Five minutes later, Patterson Towers rises out of the fog. Tallest thing in the skyline. Feels more like a statement than a building.
The streets are still half asleep. I pull up front. The valet sees me, gives a nod, and opens the lane. No need for words. They know the routine.
Inside, the lobby’s all glass and marble. Quiet. Clean. One of the security guys spots me, says my name like it carries weight. I nod, keep walking. People always put too much stock in a nod from someone at the top.
Upstairs, the glow from the monitors bounces off glass walls. Everything’s on, but no one’s talking. You can feel that early-morning pressure building.
My office is in the northeast corner. Big windows. Huge desk. Shelves lined with models from old projects. Cody’s sitting right there too, looking like it belongs.
A leather folder waits on the center of the desk. Color tabs sticking out like flags. I flip it open.
Cody Resort. First one on the list.
I skim the latest report. The resort should have broken ground two months ago, but local conservationists filed injunctions, citing river habitat disruption. Budget slide shows red where there should be black. My assistant, Yuri, recites schedule items while I page through. “Ten a.m. board review,” he ends. “Conference room ten-oh-seven.”
I tap the folder edge. “Make sure catering remembers Dad’s sugar-free demands. Last time he decapitated a muffin.”
The assistant gives a small nod, almost smiling. “Already confirmed.”
At 9:50 exactly, I step into the boardroom.
The place is already buzzing. Glass walls on all sides, skyline sharp behind them, and the kind of artificial silence that only exists when everyone’s pretending not to feel rushed. A few seats are filled. Most still empty.
My project lead’s up front, setting up the deck. He fumbles with the remote, muttering something to himself. The eighty-inch screen flickers, then holds steady.
Behind me, the rest start filtering in. Legal. Finance. PR. No small talk. Just clacking keys and rustling papers. They settle into their spots like they’re suiting up for war. Laptops open. Phones on mute. Eyes already darting toward the head of the table.
No one says it, but everyone’s waiting for one person.
And right on cue he walks in–my dad. Exactly thirty seconds before the meeting starts. His silver hair is cut sharp, part perfect. Black suit, pressed to death. Everything about him is intentional. The second he looks around the table, everyone shifts just slightly. Straighter backs. Quieter fidgeting. He does not have to say anything. His presence says it for him.
The project lead starts us off. “Zoning approvals are in. We got the council vote—four to two. Still waiting on the environmental review, but we’re ahead of schedule.”
My dad turns to me. “You paid Ellis two million for that?”
“Yeah,” I say, steady. “Fast-tracking saved us six.”
Next slide clicks up—photos of protest signs, press headlines, people rallying against the project.Save Cody Riverside Parkpainted in red. Articles about fish and protected wildlife and trout season.
“Locals are calling it an attack on the ecosystem,” the PR lead says.
My dad doesn’t flinch. “So how do we kill that?”
I look around the table. “We don’t. We offer something louder. We promise jobs—ninety full-time, two hundred seasonal. We put money toward a scholarship fund for Cody High. And we commit to a five-year creek restoration plan, led by outside biologists.”

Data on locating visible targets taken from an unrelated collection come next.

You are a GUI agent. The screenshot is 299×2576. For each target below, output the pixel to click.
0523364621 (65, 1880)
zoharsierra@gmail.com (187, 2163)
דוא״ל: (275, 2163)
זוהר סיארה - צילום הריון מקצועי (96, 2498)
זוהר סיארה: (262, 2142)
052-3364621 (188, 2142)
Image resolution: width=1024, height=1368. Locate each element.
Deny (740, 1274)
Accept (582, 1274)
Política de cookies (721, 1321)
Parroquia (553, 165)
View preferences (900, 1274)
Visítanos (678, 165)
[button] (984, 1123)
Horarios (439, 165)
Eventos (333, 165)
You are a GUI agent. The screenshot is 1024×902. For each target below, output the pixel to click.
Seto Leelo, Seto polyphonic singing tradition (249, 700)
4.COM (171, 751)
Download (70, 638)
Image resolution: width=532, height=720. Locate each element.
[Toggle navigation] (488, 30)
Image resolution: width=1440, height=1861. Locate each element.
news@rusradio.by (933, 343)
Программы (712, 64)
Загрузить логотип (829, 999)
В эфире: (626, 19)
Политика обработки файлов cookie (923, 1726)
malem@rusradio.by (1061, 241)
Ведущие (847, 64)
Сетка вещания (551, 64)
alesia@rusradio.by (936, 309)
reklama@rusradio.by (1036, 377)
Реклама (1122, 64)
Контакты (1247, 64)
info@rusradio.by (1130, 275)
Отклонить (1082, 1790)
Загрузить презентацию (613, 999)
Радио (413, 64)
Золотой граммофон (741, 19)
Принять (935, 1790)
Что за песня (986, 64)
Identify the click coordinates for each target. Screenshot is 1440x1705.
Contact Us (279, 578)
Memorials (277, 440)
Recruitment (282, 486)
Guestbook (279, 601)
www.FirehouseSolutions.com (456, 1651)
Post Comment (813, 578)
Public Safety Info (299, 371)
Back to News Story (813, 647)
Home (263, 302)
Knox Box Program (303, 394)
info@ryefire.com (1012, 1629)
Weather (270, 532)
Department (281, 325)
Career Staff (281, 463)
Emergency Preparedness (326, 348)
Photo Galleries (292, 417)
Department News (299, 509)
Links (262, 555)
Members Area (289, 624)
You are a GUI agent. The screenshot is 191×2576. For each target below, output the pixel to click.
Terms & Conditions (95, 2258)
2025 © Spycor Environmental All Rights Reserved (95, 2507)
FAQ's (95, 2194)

Legal frowns. “That’s a huge cost.”
“We lose profit the first year,” I admit. “But it cuts down lawsuits. A long fight in court bleeds more than a few early investments.”
My dad leans back in his chair, watching me. “You going out there?”
“Yeah,” I nod. “Face-to-face still means something.”
“Take someone from legal with you. Keep records. If this turns, we need proof.”
“Got it.”
The meeting ends ninety minutes later. People talk over each other—notes, plans, warnings. All of it noise now. My dad stays behind, standing near the windows. The city stretches behind him, lit up and distant.